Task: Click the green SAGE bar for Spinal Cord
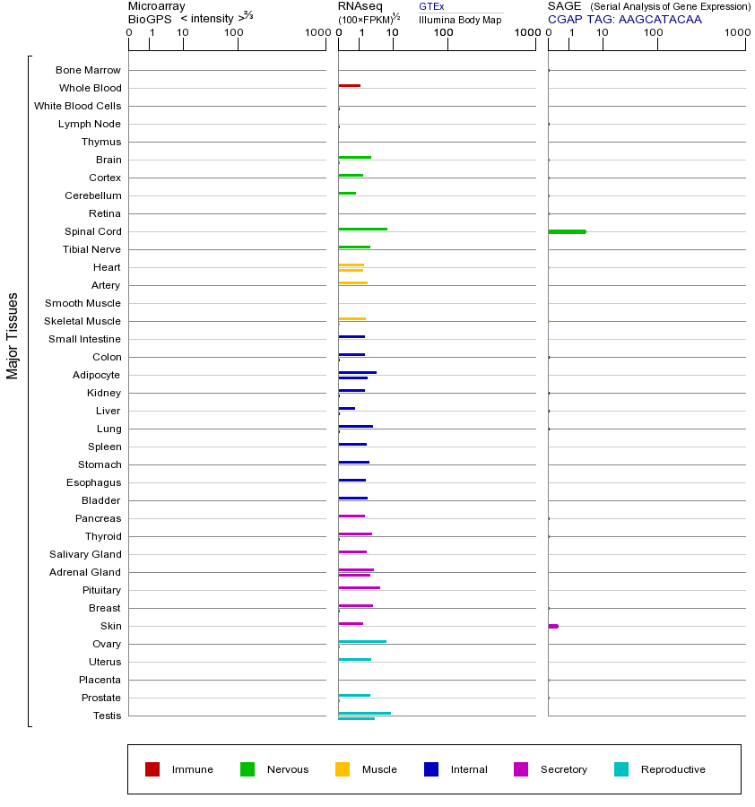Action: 567,231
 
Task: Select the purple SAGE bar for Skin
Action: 553,626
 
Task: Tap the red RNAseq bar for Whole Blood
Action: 349,86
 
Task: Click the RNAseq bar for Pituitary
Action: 359,588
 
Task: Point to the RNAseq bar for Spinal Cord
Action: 362,230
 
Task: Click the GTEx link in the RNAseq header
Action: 431,6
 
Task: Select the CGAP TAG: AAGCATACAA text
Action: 625,18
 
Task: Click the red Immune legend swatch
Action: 152,769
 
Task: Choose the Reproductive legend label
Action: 673,769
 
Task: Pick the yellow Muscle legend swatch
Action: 343,769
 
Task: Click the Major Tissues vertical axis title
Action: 13,335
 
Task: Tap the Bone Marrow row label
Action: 88,70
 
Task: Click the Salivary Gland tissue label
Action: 88,554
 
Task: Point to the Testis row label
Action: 107,716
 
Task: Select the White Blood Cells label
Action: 77,106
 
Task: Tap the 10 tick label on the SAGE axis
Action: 603,33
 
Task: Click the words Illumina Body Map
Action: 460,20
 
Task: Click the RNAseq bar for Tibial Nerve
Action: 353,247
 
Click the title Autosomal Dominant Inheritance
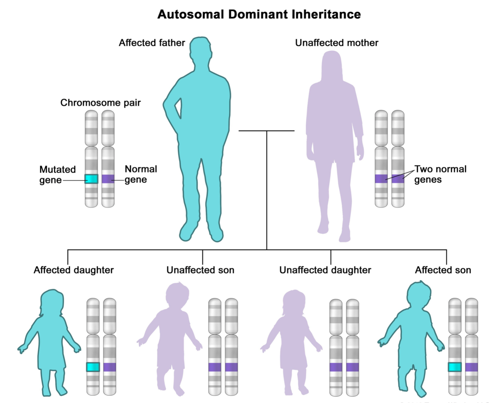(259, 14)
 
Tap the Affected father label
(152, 43)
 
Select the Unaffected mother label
(337, 43)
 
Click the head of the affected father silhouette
(200, 48)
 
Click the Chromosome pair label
(100, 103)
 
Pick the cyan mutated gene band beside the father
(91, 179)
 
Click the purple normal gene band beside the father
(108, 179)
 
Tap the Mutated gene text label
(57, 175)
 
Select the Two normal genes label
(440, 174)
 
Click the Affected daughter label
(74, 270)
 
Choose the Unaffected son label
(200, 270)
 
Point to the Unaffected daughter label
(325, 270)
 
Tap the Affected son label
(443, 270)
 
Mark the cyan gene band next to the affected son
(454, 367)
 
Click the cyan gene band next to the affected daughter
(93, 367)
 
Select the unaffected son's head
(177, 295)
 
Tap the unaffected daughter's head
(294, 302)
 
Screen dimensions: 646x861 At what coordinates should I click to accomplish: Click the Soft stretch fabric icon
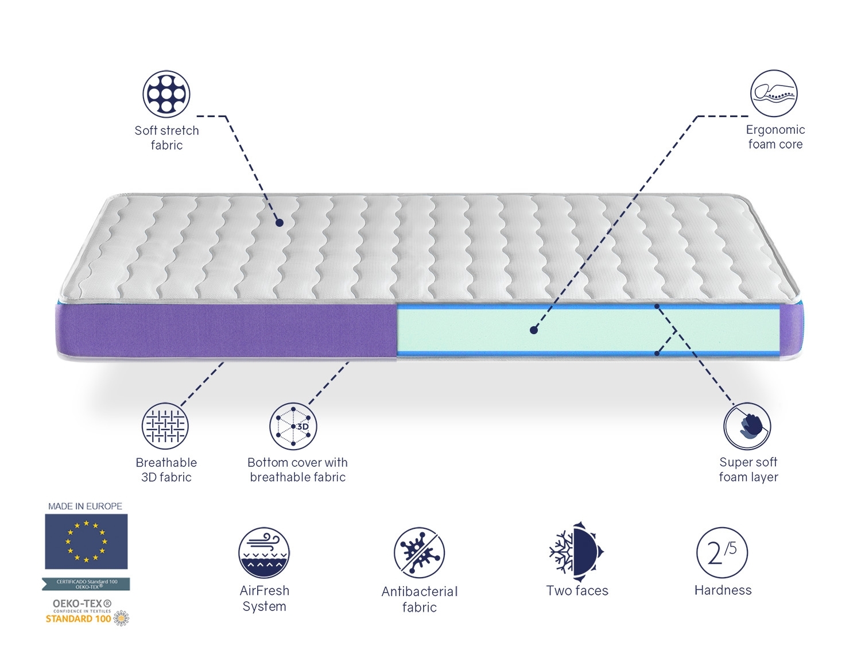166,94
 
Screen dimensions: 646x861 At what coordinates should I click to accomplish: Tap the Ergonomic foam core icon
774,94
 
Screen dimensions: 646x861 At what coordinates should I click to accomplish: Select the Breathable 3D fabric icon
165,426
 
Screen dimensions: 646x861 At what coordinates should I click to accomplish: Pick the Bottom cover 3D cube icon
293,426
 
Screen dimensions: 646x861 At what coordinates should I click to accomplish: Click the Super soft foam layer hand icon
747,426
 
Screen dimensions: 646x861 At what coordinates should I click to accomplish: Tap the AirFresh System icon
264,552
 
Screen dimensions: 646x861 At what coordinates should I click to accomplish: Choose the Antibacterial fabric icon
420,552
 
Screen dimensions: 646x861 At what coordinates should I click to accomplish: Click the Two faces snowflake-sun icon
576,549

Problem to solve: Every line above is to be repeated exactly, but no picture is to appear in the copy.

Response:
Task: Click the green SAGE bar for Spinal Cord
Action: 567,231
 
Task: Select the purple SAGE bar for Skin
Action: 553,626
 
Task: Tap the red RNAseq bar for Whole Blood
Action: 349,86
 
Task: Click the RNAseq bar for Pituitary
Action: 359,588
 
Task: Point to the RNAseq bar for Spinal Cord
Action: 362,230
 
Task: Click the GTEx link in the RNAseq header
Action: 431,6
 
Task: Select the CGAP TAG: AAGCATACAA text
Action: 625,18
 
Task: Click the red Immune legend swatch
Action: 152,769
 
Task: Choose the Reproductive legend label
Action: 673,769
 
Task: Pick the yellow Muscle legend swatch
Action: 343,769
 
Task: Click the Major Tissues vertical axis title
Action: 13,335
 
Task: Tap the Bone Marrow row label
Action: 88,70
 
Task: Click the Salivary Gland tissue label
Action: 88,554
 
Task: Point to the Testis row label
Action: 107,716
 
Task: Select the White Blood Cells label
Action: 77,106
 
Task: Tap the 10 tick label on the SAGE axis
Action: 603,33
 
Task: Click the words Illumina Body Map
Action: 460,20
 
Task: Click the RNAseq bar for Tibial Nerve
Action: 353,247
 
Click the title Autosomal Dominant Inheritance
(259, 14)
 
Tap the Affected father label
(152, 43)
 
Select the Unaffected mother label
(337, 43)
 
Click the head of the affected father silhouette
(200, 48)
 
Click the Chromosome pair label
(100, 103)
 
Pick the cyan mutated gene band beside the father
(91, 179)
 
Click the purple normal gene band beside the father
(108, 179)
 
Tap the Mutated gene text label
(57, 175)
 
Select the Two normal genes label
(440, 174)
 
Click the Affected daughter label
(74, 270)
 
Choose the Unaffected son label
(200, 270)
 
Point to the Unaffected daughter label
(325, 270)
 
Tap the Affected son label
(443, 270)
 
Mark the cyan gene band next to the affected son
(454, 367)
 
Click the cyan gene band next to the affected daughter
(93, 367)
 
Select the unaffected son's head
(177, 295)
 
Tap the unaffected daughter's head
(294, 302)
 
Screen dimensions: 646x861 At what coordinates should I click to accomplish: Click the Soft stretch fabric icon
166,94
 
Screen dimensions: 646x861 At what coordinates should I click to accomplish: Tap the Ergonomic foam core icon
774,94
 
Screen dimensions: 646x861 At what coordinates should I click to accomplish: Select the Breathable 3D fabric icon
165,426
 
Screen dimensions: 646x861 At what coordinates should I click to accomplish: Pick the Bottom cover 3D cube icon
293,426
 
Screen dimensions: 646x861 At what coordinates should I click to accomplish: Click the Super soft foam layer hand icon
747,426
 
Screen dimensions: 646x861 At what coordinates should I click to accomplish: Tap the AirFresh System icon
264,552
 
Screen dimensions: 646x861 At what coordinates should I click to accomplish: Choose the Antibacterial fabric icon
420,552
 
Screen dimensions: 646x861 At what coordinates should I click to accomplish: Click the Two faces snowflake-sun icon
576,549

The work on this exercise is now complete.